Email is perceived as free because it's easy to send and, in small amounts, easy to read. As Terra Nova's Edward Castronova points out, though, large amounts of unsorted email can become very costly in terms of the amount of time and attention it consumes from an end user. In a business, that time and attention is consumed while an end user is on the clock, which means the cost of email is passed onto the company.

"Something is wrong with email and a lot of responses have been tried without success, all of them focusing on new things the receiver could do to assess all this information. Of course, the problem is that the receiver is the person who is overwhelmed in the first place," writes Castronova. "It's like forcing the people whose river water is being polluted to do the cleaning at their own faucets, rather than putting the burden on the factory upstream to clean it at the source. The senders are the source of the problem; they are the ones who face a zero price for a thing that actually does have a cost. In this kind of problem, where prices are out of whack with actual costs, the best remedy is to make a price that reflects the real economic cost. In this way, the massive costs of email, once placed on the senders who create them, come into alignment with the benefits of email. You send an email when the benefit of sending it exceeds it price."

Castronova feels so strongly on this subject that he has essentially announced that he's adopting the Serio system wholesale to organize his inbox. Persons interested in contacting him via email probably won't receive replies unless they attach Serios to their mail. Castronova admits that this has caused some "negative reaction," but intends to go through with his plan anyway. "I need to order my Inbox or I will go crazy," writes Castronova.

The Serio is still very much an idea in development, right now becoming available to users at a fixed rate on a weekly basis. That the app is limited to compatibility with Outlook limits it from being adopted by businesses where alternative clients like Eudora or Thunderbird are the standard. It won't cycle into general use until it becomes somehow compatible with webmail like Gmail and Yahoo. Still, Castronova outlines a very clear need for something like the Serio. If the need is as immediate as he suggests, the Serio is destined to become a more prominent fixture of at least business email.

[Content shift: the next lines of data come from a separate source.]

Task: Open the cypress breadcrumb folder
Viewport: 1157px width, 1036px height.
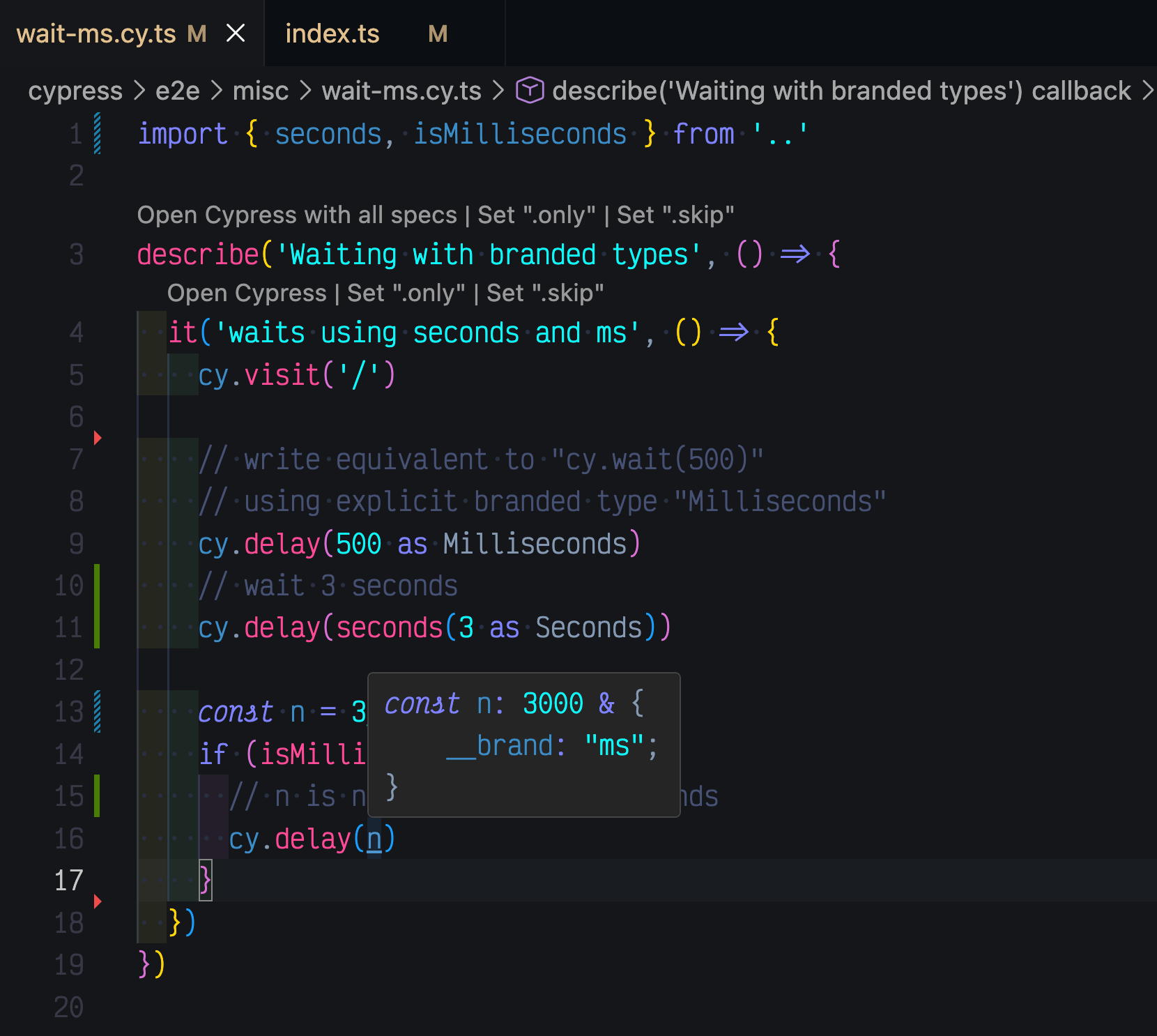Action: coord(75,91)
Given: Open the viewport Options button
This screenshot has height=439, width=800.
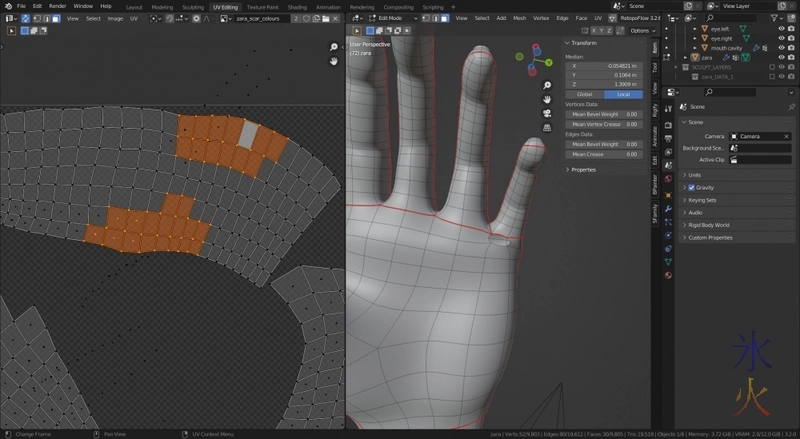Looking at the screenshot, I should click(x=640, y=30).
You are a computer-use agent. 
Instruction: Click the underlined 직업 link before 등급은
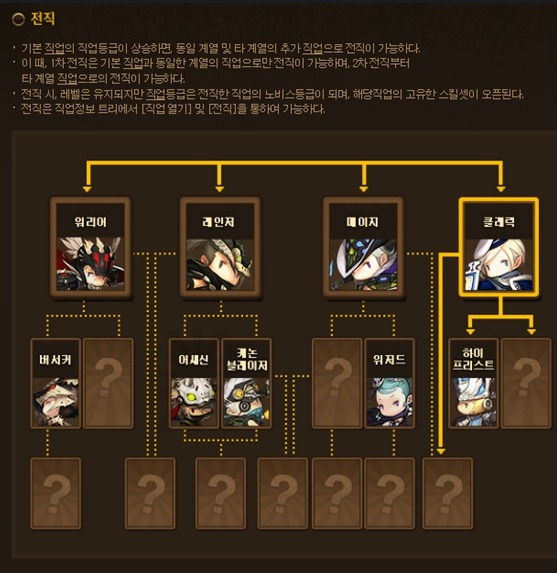pos(156,94)
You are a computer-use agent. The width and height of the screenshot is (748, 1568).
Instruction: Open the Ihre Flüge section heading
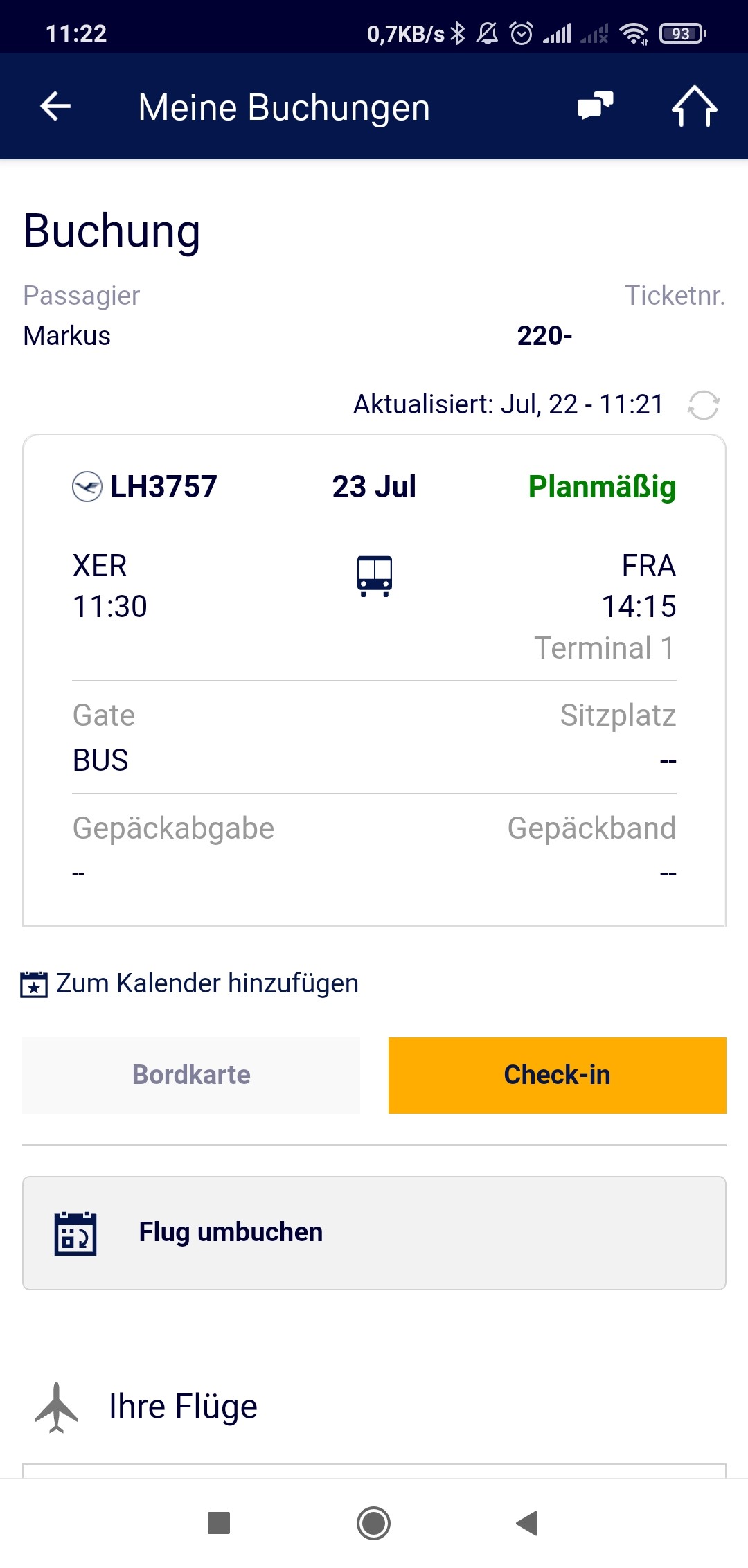[183, 1407]
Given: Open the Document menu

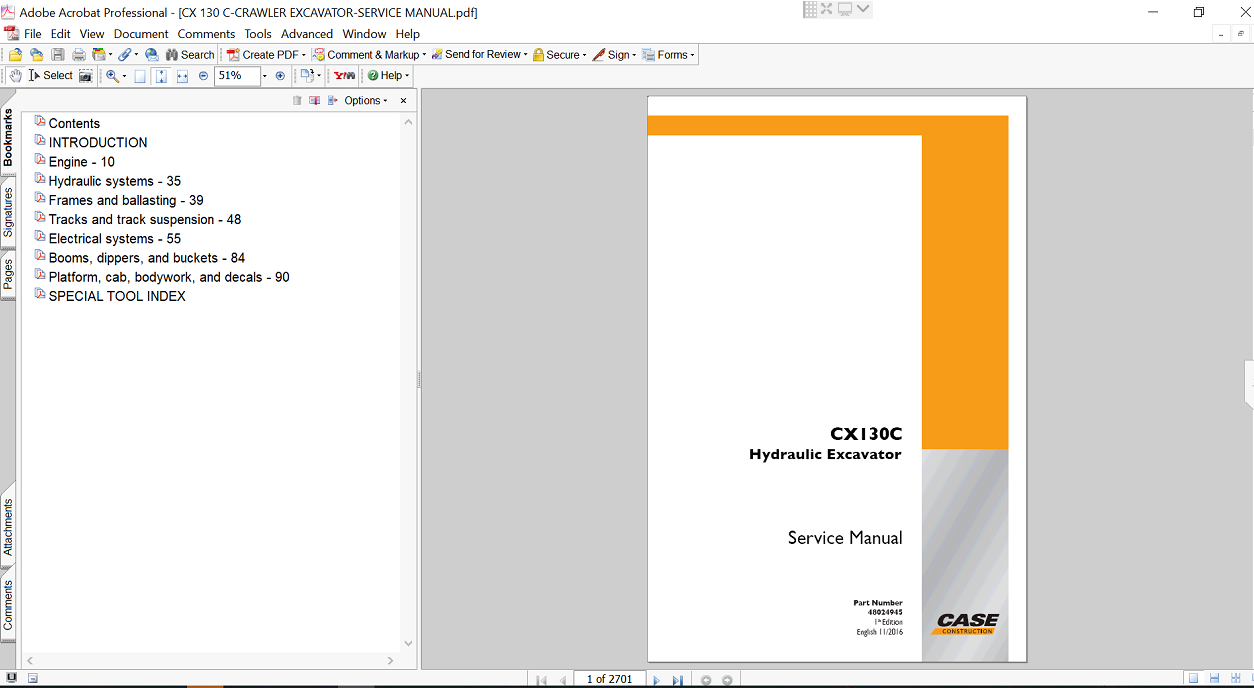Looking at the screenshot, I should tap(141, 34).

Speaking at the 2007 Virtual Goods Summit, Seriosity cofounder Bryan Reeves outlined the basic reason why Serios could and should work to help resolve the business email problem, if not in explicit terms. "About 50 yards away I have a lab that’s been interested in researching the points between fact and fiction and where the needle points in how people react. The needle points far closer to real than fiction for most purposes. . . . What happens when I can send you an email message with virtual currency attached? In a large fortune 100 company, you’ll open that email 12% faster than if I send no currency. If I send 20 units, you’ll open it 52% faster than if I send no currency. Virtual money changes real behavior."